__Stated exercise__
Count the lines below that contain the string "list", and reply with only the number.

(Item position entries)
* START *

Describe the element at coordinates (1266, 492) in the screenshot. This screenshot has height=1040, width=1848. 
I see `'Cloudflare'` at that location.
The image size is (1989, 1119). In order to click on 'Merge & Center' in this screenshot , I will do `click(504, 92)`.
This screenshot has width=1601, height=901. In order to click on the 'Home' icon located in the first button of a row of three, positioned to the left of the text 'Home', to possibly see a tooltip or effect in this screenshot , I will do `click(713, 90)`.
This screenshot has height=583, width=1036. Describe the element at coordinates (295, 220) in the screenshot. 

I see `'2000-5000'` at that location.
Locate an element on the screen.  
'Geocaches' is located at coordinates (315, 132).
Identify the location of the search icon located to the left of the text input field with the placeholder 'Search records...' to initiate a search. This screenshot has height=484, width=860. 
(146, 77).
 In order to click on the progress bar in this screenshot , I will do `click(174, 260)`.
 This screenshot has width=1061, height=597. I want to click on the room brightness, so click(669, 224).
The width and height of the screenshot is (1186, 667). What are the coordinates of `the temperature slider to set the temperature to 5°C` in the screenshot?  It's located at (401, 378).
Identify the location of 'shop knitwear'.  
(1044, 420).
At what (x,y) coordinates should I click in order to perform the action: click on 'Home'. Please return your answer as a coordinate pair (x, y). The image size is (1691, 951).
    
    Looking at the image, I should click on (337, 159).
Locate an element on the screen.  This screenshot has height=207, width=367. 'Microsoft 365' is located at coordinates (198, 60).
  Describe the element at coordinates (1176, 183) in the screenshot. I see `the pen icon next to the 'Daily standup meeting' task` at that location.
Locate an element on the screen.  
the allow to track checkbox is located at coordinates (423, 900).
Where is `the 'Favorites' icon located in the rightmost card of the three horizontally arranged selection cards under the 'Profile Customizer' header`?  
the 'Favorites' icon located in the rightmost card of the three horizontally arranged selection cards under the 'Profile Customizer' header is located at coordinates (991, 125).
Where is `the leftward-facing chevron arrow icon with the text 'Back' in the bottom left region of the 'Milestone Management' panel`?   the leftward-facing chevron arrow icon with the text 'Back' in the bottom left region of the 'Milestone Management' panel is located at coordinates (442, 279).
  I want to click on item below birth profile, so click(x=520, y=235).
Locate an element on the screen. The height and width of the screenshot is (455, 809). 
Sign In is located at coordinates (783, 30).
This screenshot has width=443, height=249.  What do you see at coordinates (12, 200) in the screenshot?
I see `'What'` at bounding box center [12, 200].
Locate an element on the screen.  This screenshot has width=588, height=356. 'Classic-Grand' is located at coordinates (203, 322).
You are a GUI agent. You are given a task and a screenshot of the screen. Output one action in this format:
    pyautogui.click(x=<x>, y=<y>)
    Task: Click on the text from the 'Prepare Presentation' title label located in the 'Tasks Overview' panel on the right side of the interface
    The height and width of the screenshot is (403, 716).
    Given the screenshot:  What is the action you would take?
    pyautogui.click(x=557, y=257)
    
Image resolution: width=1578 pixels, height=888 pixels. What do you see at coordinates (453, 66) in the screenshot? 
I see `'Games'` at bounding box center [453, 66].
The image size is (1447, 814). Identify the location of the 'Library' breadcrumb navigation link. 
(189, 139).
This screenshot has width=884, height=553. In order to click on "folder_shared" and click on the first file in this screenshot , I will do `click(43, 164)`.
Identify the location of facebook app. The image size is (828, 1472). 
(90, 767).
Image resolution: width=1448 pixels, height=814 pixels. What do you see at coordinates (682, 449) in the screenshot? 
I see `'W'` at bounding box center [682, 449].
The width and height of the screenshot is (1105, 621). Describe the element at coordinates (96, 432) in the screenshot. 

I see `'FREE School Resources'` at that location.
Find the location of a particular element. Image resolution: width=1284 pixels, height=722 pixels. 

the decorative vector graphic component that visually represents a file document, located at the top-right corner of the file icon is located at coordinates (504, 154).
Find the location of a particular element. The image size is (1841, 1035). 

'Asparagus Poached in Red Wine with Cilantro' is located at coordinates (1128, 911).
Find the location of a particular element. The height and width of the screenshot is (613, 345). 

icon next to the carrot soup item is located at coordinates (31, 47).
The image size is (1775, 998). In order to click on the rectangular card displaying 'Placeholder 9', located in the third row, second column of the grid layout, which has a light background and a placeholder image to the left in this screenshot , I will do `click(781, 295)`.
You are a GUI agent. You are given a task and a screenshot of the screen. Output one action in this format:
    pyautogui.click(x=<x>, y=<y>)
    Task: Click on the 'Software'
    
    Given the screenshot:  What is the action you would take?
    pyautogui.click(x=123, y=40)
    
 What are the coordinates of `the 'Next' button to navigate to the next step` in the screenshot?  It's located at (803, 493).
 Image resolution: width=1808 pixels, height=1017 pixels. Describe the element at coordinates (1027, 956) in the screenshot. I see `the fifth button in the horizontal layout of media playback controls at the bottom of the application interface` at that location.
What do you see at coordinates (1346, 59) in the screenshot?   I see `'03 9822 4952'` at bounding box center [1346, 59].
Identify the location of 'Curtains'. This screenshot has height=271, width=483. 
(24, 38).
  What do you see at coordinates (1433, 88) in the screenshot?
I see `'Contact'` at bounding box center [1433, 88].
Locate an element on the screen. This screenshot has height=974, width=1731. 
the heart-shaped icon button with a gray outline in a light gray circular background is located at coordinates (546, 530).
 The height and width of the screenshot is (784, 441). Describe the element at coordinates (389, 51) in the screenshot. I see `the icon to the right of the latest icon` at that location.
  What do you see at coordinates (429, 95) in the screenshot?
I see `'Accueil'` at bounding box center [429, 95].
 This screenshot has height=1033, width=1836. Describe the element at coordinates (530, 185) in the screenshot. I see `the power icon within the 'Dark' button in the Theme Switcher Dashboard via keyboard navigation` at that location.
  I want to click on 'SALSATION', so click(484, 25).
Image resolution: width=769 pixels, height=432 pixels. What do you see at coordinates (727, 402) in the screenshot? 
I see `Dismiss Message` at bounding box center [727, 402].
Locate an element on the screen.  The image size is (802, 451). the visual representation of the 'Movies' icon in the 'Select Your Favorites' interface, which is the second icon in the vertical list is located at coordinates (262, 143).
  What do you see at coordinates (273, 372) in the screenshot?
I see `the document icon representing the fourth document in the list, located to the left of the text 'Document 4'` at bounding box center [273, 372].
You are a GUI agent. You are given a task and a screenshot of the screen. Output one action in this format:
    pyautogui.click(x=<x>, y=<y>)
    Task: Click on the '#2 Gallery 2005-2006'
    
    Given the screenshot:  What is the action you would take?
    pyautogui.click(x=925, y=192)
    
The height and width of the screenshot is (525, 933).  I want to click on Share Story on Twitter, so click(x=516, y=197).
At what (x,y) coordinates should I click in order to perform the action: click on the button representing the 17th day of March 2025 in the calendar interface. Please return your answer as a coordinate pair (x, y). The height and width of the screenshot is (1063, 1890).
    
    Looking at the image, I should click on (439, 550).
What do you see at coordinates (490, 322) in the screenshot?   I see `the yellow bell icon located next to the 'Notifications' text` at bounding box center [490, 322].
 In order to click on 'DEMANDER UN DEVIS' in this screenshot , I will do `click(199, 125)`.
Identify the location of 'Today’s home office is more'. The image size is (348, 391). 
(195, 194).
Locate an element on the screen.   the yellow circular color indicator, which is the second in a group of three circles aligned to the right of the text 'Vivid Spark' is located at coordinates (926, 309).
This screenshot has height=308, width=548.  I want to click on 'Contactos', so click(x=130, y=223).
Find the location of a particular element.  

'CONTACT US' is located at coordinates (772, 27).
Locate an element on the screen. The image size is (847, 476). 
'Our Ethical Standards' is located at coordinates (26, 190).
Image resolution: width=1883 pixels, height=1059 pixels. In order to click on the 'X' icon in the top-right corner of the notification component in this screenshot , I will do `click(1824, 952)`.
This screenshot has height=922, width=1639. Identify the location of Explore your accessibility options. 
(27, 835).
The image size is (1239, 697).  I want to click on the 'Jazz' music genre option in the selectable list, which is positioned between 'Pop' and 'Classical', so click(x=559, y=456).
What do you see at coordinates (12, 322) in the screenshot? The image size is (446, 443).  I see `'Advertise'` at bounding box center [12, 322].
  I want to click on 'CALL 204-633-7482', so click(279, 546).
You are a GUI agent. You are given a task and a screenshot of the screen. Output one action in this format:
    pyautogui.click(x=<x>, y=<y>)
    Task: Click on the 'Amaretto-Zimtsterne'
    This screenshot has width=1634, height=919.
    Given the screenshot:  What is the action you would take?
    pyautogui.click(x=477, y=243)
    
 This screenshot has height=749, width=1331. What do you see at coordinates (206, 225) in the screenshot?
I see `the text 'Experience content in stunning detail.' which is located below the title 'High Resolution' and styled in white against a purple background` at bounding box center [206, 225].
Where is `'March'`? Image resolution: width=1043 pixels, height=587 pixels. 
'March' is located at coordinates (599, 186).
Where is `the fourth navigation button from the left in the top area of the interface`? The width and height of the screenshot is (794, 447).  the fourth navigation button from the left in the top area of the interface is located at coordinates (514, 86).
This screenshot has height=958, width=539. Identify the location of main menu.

* END *

__Result of the exercise__
3